Trecho do texto:
____________

SINAIS INEQUÍVOCOS DE BOA GOVERNAÇÃO EXIGEM-SE

sábado, 5 de março de 2016
AFINAL QUEM NÃO É COMBATENTE PARA A INDEPENDÊNCIA?

 Lei n.º 6/74 de 19 de Julho do Conselho de Estado decreta e eu promulgo, para valer como lei constitucional, o seguinte:
ARTIGO 2.º
O reconhecimento do princípio da autodeterminação, com todas as suas consequências, inclui a aceitação da independência dos territórios ultramarinos e a correspondente derrogação do artigo 1.º da Constituição Política de 1933. (O “bold” é meu)
(Publicada no Suplemento do Diário do Governo (Português) nº 167 – I Série)

Não me parece haver qualquer dúvida de que o 25 d’Abril criou uma plêiade de “corajosos e generosos” nacionalistas. Com a PIDE totalmente desmantelada e a tropa portuguesa completamente desmobilizada não era difícil ser-se patriota e na sequência “combatente da liberdade da Pátria”. Mesmo assim não faltaram manifestações (felizmente poucas) de portuguesismo nem tão pouco vivas ao General Spínola e à Junta de Salvação Nacional que ele presidia. Neste quadro era muito mais difícil descobrir quem não era “combatente da liberdade da Pátria” do que quem o era.

Os cabo-verdianos do PAIGC, que se supunha estarem nas matas da Guiné-Bissau mas que se encontravam dispersos (desmobilizados?) pelos Estados Unidos, França, Bélgica, Holanda, Senegal, Suécia, Côte d’Ivoire entre outros países, foram chamados a “toque de caixa” a reunir para a definição de uma estratégia para tomar de assalto o poder em Cabo Verde, mas não sem antes prestar o “juramento” de um pacto de silêncio – uma espécie do mafioso “omertà”, no dizer de um consagrado analista político – quanto ao que se passou e se passava entre eles no âmbito da participação na luta armada na Guiné. Quantos cabo-verdianos estariam no teatro de guerra em Abril de 1974? E não venham com a treta de “missão de serviço”!.. Nestes casos as coincidências são, obviamente, muito suspeitas… Hoje são quase todos “comandantes” sem se saber ao certo o que é que estariam a comandar ou o que teriam realmente comandado e por quanto tempo.

____________

Problema a resolver:
Por favor, responda: segundo o texto sobre os combatentes da independência, quem presidia a Junta de Salvação Nacional? Os dados que se seguem são material à parte, sem relação com o texto.

Dados apresentados:
____________

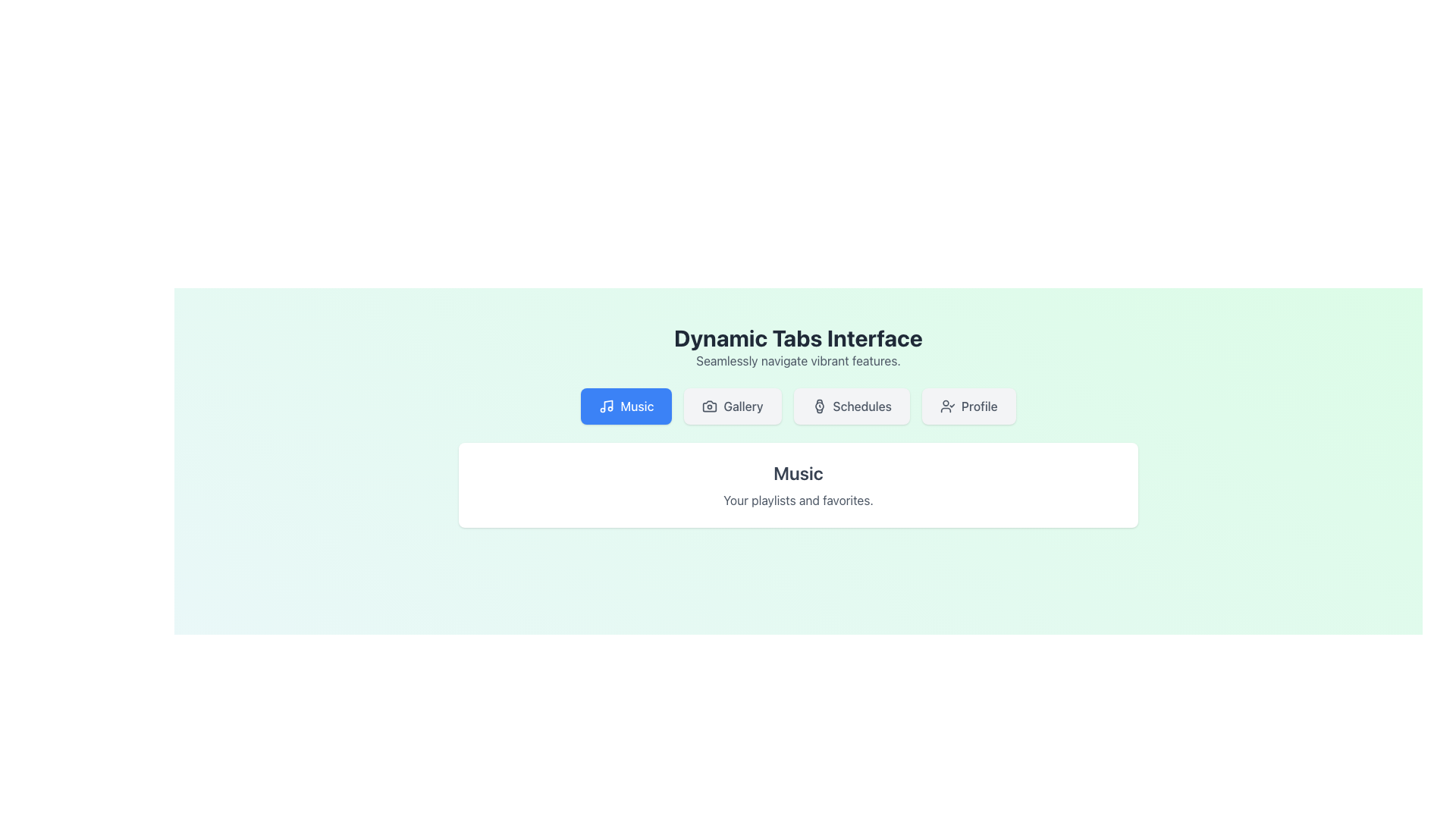 This screenshot has height=819, width=1456. I want to click on the text label displaying 'Gallery' which is part of a tab-like component, positioned second from the left in a row of four tabs, immediately to the right of a camera icon, so click(743, 406).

____________

Solução da tarefa:
O General Spínola.